Internet File-Sharing Litigation: Grokster and Beyond

Professor Diane Leenheer Zimmerman (New York University School of Law)

CA002, J.E. Cairnes School of Business & Economics, NUI Galway 15:00 :: 30th March 2009

An award-winning reporter for Newsweek and the New York Daily News, Diane Leenheer Zimmerman left journalism to pursue a career in the law. In 1977, after graduating from Columbia Law School and clerking for Judge Jack B. Weinstein in the Eastern District of New York, she joined the faculty at New York University School of Law, where she is currently the Samuel Tilden Professor of Law.

She specialises in intellectual property law. In the fall of 2001, she was invited to be the inaugural holder of the Distinguished Visiting Hosier Chair in Intellectual Property at De Paul College of Law in Chicago. In 2004, she delivered the 17th Annual Manges Lecture in intellectual property at Columbia University.
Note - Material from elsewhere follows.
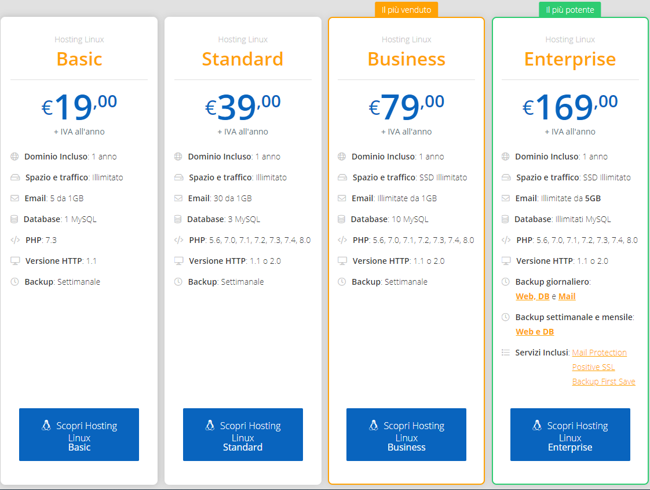Image resolution: width=650 pixels, height=490 pixels.
Task: Click the Web, DB daily backup link
Action: click(532, 296)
Zimmerman is also a co-editor of Expanding the Boundaries of Intellectual Property: Innovation Policy for the Knowledge Society (Oxford University Press, 2001) and of a forthcoming volume, also with Oxford, to be entitled Working within the Boundaries of Intellectual Property. In spring 2006, she was awarded a STIRCD research fellowship by the London School of Economics to work on intellectual property issues.

She has also taught, lectured, and written extensively on issues of civil liberties, particularly women`s rights, and freedom of speech and conscience. Outside activities include chairing the First Amendment Rights Committee of the American Bar Association for five years. She has also chaired the Civil Rights Committee of the Association of the Bar of the City of New York, and served on its Copyright, Professional Ethics, Communications and Media Law Committees. In the field of intellectual property, Zimmerman twice served on the executive committee of the Copyright Society`s board of trustees. She is a member of the editorial board of the Society`s Journal as well as that of the Communication Law and Policy Journal.

In the Grokster case (2005), the US Supreme Court held that if the distributor of a 'device' (including an Internet service) intends for its users to use it to infringe copyright, then the distributor is liable for that infringement. An understanding of this decision is central to making sense of the still-developing law on Internet file-sharing technology. Professor Zimmerman will deal with aspects of Grokster and what has followed.

The seminar will place Grokster within a context of increasing pressure to broaden secondary liability. It will examine the consequences of the decision from a technology perspective, in particular recent rulings of the American courts, and whether the Sony safe harbour for technology innovators is being eroded.

Mr. Rónán Kennedy, of the National University of Ireland, Galway Law School, will also outline recent relevant decisions from various European countries and discuss the potential consequences of the settlement by Eircom of litigation taken against it by the Irish music industry.